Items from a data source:
⟨

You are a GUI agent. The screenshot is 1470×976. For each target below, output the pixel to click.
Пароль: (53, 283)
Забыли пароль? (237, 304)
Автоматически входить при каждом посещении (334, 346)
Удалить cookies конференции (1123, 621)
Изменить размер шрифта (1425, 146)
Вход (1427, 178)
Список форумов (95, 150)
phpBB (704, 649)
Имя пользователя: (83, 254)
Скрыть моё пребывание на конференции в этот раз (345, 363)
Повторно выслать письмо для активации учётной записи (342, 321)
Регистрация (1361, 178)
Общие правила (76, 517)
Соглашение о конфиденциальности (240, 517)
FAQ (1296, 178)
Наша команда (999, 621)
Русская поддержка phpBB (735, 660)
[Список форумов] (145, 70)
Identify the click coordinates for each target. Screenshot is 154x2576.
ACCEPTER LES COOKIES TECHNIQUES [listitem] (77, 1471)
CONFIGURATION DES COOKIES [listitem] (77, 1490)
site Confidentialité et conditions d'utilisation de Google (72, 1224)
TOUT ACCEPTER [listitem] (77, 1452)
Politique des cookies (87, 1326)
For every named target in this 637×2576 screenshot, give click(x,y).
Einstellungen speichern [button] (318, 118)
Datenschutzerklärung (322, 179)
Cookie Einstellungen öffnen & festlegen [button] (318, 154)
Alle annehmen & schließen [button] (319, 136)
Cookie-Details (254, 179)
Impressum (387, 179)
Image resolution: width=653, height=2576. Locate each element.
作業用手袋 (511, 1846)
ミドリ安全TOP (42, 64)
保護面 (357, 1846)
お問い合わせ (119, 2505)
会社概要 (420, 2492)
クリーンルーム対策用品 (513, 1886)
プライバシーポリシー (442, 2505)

⟩

Problem to solve: Among the entries, copy every line containing the word "button".

Solution below:
Einstellungen speichern [button] (318, 118)
Cookie Einstellungen öffnen & festlegen [button] (318, 154)
Alle annehmen & schließen [button] (319, 136)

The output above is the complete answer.